Items from a data source
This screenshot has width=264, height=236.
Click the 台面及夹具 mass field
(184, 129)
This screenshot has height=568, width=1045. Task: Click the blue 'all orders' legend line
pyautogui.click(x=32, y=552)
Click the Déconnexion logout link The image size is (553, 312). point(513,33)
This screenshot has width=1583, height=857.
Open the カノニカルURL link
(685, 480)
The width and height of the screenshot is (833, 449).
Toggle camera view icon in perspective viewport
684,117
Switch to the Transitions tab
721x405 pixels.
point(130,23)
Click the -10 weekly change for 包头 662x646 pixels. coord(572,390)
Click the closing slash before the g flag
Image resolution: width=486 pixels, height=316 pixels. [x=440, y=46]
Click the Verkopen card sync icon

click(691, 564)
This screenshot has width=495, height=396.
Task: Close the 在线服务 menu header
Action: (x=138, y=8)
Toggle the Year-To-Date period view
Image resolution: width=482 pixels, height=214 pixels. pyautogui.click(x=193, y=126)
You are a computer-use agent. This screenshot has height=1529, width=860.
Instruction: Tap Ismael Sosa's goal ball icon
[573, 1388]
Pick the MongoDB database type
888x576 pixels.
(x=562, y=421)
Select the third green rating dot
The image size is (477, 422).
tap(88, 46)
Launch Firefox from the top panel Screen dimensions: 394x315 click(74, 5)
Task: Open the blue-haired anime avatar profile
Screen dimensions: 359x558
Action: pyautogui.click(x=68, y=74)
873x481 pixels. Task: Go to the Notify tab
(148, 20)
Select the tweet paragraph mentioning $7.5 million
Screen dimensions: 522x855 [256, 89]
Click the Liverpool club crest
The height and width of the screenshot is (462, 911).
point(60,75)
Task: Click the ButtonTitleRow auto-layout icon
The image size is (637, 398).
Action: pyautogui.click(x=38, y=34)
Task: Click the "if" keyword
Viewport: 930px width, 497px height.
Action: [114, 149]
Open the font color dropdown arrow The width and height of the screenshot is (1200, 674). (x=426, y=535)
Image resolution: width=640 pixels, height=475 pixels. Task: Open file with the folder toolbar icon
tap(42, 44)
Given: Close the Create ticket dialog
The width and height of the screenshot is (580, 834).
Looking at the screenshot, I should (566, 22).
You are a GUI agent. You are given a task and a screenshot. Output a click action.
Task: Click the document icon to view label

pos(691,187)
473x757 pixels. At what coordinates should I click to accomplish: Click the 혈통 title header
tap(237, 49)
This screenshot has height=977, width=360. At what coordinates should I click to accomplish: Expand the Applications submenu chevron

*WHAT THE TASK REQUIRES*:
Print the records again in their entirety, character for character.

*THE COMPLETED TASK*:
This screenshot has width=264, height=236.
Click the 台面及夹具 mass field
(184, 129)
This screenshot has height=568, width=1045. Task: Click the blue 'all orders' legend line
pyautogui.click(x=32, y=552)
Click the Déconnexion logout link The image size is (553, 312). point(513,33)
This screenshot has width=1583, height=857.
Open the カノニカルURL link
(685, 480)
The width and height of the screenshot is (833, 449).
Toggle camera view icon in perspective viewport
684,117
Switch to the Transitions tab
721x405 pixels.
point(130,23)
Click the -10 weekly change for 包头 662x646 pixels. coord(572,390)
Click the closing slash before the g flag
Image resolution: width=486 pixels, height=316 pixels. [x=440, y=46]
Click the Verkopen card sync icon

click(691, 564)
This screenshot has width=495, height=396.
Task: Close the 在线服务 menu header
Action: (x=138, y=8)
Toggle the Year-To-Date period view
Image resolution: width=482 pixels, height=214 pixels. pyautogui.click(x=193, y=126)
You are a computer-use agent. This screenshot has height=1529, width=860.
Instruction: Tap Ismael Sosa's goal ball icon
[573, 1388]
Pick the MongoDB database type
888x576 pixels.
(x=562, y=421)
Select the third green rating dot
The image size is (477, 422).
tap(88, 46)
Launch Firefox from the top panel Screen dimensions: 394x315 click(74, 5)
Task: Open the blue-haired anime avatar profile
Screen dimensions: 359x558
Action: pyautogui.click(x=68, y=74)
873x481 pixels. Task: Go to the Notify tab
(148, 20)
Select the tweet paragraph mentioning $7.5 million
Screen dimensions: 522x855 [256, 89]
Click the Liverpool club crest
The height and width of the screenshot is (462, 911).
point(60,75)
Task: Click the ButtonTitleRow auto-layout icon
The image size is (637, 398).
Action: pyautogui.click(x=38, y=34)
Task: Click the "if" keyword
Viewport: 930px width, 497px height.
Action: [114, 149]
Open the font color dropdown arrow The width and height of the screenshot is (1200, 674). (x=426, y=535)
Image resolution: width=640 pixels, height=475 pixels. Task: Open file with the folder toolbar icon
tap(42, 44)
Given: Close the Create ticket dialog
The width and height of the screenshot is (580, 834).
Looking at the screenshot, I should (566, 22).
You are a GUI agent. You are given a task and a screenshot. Output a click action.
Task: Click the document icon to view label

pos(691,187)
473x757 pixels. At what coordinates should I click to accomplish: Click the 혈통 title header
tap(237, 49)
This screenshot has height=977, width=360. At what coordinates should I click to accomplish: Expand the Applications submenu chevron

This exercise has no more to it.